═══ Data ═══
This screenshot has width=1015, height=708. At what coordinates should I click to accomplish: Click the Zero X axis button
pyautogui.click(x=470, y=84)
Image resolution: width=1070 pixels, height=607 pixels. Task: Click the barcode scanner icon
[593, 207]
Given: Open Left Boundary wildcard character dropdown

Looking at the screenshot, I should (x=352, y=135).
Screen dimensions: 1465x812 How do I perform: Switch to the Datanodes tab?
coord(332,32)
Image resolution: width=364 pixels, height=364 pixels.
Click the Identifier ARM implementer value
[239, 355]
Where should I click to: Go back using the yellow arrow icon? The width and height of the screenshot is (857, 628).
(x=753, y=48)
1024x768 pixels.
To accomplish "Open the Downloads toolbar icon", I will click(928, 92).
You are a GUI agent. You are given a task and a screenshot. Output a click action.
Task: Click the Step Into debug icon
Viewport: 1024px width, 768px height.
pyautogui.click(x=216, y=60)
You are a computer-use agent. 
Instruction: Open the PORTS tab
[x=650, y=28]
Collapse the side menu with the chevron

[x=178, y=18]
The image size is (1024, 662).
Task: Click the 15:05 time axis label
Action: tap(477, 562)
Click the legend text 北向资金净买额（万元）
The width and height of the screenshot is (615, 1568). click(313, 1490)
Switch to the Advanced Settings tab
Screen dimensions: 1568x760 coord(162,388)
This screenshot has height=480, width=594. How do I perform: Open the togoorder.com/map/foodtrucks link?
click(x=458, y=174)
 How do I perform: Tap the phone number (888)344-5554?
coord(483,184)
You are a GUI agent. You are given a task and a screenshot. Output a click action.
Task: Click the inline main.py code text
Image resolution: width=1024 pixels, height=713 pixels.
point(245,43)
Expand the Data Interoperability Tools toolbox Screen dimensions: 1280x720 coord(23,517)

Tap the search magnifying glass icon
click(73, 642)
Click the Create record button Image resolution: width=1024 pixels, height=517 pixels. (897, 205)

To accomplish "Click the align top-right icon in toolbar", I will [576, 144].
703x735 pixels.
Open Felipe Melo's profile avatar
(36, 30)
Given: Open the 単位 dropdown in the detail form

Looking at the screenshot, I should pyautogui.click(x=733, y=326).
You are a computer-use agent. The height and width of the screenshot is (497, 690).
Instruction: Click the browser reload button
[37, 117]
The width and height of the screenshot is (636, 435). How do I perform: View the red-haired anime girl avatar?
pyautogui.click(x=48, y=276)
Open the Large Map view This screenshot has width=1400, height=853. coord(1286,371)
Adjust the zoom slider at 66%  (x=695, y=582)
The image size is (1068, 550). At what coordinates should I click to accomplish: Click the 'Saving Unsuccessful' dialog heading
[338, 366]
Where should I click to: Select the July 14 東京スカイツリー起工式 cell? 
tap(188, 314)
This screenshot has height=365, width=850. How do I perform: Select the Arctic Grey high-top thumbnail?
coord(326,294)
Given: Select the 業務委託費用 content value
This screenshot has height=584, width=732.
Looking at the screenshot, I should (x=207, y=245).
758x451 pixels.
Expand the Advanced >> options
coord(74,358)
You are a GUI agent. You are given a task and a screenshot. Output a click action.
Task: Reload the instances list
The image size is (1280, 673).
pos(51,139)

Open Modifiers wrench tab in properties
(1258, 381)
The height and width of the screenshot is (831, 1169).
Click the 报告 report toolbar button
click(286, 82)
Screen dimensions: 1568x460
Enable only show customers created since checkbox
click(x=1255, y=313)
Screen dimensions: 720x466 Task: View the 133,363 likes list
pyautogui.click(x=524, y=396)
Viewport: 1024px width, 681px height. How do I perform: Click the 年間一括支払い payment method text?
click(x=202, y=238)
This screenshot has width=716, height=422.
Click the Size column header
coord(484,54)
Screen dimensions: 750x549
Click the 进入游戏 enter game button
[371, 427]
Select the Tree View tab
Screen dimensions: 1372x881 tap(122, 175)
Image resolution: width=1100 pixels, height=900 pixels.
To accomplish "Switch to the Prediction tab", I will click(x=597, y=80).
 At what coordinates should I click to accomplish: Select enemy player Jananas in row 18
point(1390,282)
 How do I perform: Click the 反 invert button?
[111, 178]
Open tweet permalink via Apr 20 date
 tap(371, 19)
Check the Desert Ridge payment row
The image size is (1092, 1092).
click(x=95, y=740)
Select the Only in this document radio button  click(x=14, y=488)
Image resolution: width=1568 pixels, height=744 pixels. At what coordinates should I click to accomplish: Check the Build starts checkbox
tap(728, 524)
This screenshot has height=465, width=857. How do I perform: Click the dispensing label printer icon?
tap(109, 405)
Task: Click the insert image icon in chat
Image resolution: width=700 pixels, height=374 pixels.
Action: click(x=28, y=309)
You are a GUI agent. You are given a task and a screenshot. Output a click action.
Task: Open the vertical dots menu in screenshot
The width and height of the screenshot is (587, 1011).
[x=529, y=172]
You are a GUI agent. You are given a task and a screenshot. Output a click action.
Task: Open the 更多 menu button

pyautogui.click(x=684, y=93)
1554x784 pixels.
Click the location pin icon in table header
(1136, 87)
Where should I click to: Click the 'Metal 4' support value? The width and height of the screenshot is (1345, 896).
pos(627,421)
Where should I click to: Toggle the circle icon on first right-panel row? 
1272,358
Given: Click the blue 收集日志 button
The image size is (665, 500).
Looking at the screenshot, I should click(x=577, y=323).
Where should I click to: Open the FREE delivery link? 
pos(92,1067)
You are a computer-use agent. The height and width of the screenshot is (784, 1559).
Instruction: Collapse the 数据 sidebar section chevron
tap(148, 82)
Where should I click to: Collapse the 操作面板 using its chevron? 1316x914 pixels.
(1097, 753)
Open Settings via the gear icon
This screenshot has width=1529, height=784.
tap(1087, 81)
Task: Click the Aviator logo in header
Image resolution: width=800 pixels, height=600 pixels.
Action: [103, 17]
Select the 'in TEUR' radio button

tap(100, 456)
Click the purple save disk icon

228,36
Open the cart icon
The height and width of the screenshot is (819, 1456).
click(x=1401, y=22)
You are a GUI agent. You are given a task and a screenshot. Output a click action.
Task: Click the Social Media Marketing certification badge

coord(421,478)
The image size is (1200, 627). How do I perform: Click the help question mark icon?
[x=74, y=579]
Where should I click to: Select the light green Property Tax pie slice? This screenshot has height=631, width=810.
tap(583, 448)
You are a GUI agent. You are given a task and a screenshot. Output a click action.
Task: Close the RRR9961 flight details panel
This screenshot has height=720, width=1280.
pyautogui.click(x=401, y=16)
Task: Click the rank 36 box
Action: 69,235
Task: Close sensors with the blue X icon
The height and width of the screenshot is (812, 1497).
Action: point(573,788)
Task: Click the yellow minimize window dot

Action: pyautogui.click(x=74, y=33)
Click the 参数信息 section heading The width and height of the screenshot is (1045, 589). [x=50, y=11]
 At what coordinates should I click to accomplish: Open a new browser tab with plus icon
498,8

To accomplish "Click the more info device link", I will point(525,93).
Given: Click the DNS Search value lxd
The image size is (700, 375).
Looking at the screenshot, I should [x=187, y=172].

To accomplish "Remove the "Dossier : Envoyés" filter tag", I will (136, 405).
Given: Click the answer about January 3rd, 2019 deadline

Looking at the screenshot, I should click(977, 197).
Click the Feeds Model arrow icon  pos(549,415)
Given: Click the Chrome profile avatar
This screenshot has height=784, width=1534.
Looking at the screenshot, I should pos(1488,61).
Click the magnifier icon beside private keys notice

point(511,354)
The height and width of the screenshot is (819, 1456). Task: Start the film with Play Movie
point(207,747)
═══
Copy out the lines above with "Close" in them.

• [Output below]:
Task: Close the RRR9961 flight details panel
Task: Close sensors with the blue X icon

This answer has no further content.